▸ **Supplied records**

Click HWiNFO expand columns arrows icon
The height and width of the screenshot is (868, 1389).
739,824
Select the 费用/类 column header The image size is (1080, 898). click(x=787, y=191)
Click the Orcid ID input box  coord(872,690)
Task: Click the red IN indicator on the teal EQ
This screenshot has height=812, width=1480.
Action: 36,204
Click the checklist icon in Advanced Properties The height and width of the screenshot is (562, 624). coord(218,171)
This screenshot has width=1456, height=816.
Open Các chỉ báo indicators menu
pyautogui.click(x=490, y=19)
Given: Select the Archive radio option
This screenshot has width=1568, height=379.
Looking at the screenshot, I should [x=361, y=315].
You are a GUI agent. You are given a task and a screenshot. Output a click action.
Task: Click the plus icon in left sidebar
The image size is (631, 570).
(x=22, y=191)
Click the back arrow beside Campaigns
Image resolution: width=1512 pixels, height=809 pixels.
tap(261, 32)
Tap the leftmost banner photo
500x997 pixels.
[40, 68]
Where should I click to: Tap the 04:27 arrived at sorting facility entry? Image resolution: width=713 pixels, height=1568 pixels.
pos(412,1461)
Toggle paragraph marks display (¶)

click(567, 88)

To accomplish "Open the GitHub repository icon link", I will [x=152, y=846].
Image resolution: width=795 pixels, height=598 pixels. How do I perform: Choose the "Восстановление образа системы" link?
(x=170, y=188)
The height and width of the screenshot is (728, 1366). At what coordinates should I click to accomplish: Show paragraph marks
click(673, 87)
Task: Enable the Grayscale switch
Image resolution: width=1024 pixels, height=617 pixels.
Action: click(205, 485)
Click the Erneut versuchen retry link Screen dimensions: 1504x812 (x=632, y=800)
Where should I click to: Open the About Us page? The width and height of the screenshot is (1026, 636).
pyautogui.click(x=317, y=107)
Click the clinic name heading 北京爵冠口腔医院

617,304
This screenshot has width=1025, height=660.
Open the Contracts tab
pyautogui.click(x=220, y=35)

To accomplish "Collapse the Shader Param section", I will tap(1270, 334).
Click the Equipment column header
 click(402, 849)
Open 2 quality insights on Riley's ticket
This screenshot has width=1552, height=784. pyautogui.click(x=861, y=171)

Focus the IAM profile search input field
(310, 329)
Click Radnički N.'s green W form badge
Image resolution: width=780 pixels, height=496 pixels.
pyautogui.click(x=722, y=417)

▸ **Prompt**
Output the items in the stretch from the line containing "The height and width of the screenshot is (728, 1366)." through the line containing "Action: click(205, 485)" as a two-column CSV with the header instruction,response. Give one row per item, with each value in its own quoted field and line breaks turned into spaces.

▸ **Task output**
instruction,response
"The height and width of the screenshot is (728, 1366). At what coordinates should I click to accomplish: Show paragraph marks","click(673, 87)"
"Task: Enable the Grayscale switch Image resolution: width=1024 pixels, height=617 pixels.","Action: click(205, 485)"